Recursively run the tests with: go test ./...

Running

usage: ./wikiracer [-debug] "from_title" "to_title"

  -debug
        Output logs to stderr
  -help
        Additional help information
  -serve
        Run HTTP server

Examples:

$ ./wikiracer "Ada Lovelace" "Robert Frost"
Ada Lovelace
Artificial intelligence
Dartmouth College
Robert Frost
Elapsed time:  1.517820434s

$ ./wikiracer -serve 0.0.0.0:4040
[WikiRacer] service running at  0.0.0.0:4040

Limitations

  • wikirace adheres to the WikiMedia etiquette guide as faithfully as possible. To that end, it runs, at most, two simultaneous API requests to Wikipedia at a time.

Process

  • 1 hour - Researching possible strategies for building wikiracer including tools, libraries, algorithms, and Wikipedia's MediaWiki API. For algorithms, the bi-directional, depth-first method immediately stood out to me as the way to go, with normal breadth-first/depth-first complexity being [O(b^d)], executing two searches would reduce complexity to [O(b^(d/2))] for each search, bringing total complexity to [O(b^(d/2) + b^(d/2)], which is far less than the vanilla BFS/DFS method.
  • 1 hour - Familiarizing myself with the MediaWiki API. I started with patrickmn's go-wikimedia implementation, which was far too basic for anything other than making initial test queries to see how the API responded to basic requests.
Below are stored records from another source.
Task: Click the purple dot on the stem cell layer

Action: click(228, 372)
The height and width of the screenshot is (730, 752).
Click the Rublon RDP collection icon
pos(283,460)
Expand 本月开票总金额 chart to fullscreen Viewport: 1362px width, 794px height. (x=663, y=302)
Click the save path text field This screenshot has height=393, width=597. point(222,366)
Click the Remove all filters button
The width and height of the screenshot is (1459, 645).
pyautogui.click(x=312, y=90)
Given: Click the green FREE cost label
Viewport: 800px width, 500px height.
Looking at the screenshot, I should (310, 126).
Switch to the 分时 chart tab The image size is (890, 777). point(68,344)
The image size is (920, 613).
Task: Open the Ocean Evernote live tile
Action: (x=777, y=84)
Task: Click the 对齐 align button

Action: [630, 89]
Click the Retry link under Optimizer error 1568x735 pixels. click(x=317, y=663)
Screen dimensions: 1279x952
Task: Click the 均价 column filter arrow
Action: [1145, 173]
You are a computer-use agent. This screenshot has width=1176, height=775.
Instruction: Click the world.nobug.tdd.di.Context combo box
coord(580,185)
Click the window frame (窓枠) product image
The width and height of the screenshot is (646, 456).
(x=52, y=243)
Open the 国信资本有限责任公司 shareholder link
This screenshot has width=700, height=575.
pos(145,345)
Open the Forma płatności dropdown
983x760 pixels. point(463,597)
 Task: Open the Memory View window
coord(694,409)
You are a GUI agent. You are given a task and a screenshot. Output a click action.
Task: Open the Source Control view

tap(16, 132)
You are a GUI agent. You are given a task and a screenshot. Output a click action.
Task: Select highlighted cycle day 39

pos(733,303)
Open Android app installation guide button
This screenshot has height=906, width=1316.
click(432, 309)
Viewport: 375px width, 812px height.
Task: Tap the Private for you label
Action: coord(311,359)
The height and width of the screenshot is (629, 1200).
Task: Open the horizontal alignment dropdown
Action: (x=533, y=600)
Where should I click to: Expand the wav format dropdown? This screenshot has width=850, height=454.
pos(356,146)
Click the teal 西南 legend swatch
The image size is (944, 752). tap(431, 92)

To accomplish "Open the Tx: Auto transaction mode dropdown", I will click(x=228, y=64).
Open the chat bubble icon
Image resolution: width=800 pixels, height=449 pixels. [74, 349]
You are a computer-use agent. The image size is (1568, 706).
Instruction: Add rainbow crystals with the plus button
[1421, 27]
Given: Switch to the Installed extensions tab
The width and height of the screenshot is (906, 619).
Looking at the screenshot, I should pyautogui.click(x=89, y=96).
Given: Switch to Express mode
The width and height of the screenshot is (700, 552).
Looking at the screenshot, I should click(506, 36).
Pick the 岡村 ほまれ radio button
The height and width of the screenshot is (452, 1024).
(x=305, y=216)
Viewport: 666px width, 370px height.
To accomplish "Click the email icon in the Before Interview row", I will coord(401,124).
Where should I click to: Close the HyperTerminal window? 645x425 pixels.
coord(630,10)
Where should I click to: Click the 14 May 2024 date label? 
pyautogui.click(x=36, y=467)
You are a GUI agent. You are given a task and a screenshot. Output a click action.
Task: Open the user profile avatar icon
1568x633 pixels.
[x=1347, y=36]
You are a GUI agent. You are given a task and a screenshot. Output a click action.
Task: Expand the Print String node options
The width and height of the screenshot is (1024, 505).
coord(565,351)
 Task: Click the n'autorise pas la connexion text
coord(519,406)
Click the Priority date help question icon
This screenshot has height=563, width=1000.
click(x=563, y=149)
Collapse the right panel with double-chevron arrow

I studied a few different implementations of the MediaWiki API in other languages, but decided to use go because I really enjoy writing go code, I want to get more familiar with go internals, mutexes and concurrency patterns. I also really love the testing functionality of go and find it extremely powerful.
  • 2 hours - Started fleshing out the base functionality. Came across Tyson Mote's implementation that used the BDFS algoritm and used it as a frame of reference. I especially appreciated the RWMutex concurrency pattern. Implemented a batch request model to keep overall API requests to a minimum. This model adheres to Wikipedia's published API limits. Added regular expressions matching to the boring links to better filter out unwanted paths.
  • 1 hour - Implemented a REST API using gorrilla/mux. I could have just used the native go net/http package, but gorilla offered some helpful abstractions (mux/router). The REST API is accessible by running wikiracer with the -serve switch. It binds to port 8686 by default. The port and address can be passed in as a parameter to the -serve switch. eg: wikiracer -serve 0.0.0.0:4040
  • 2 hours - Testing, writing tests, writing README, testing, more testing.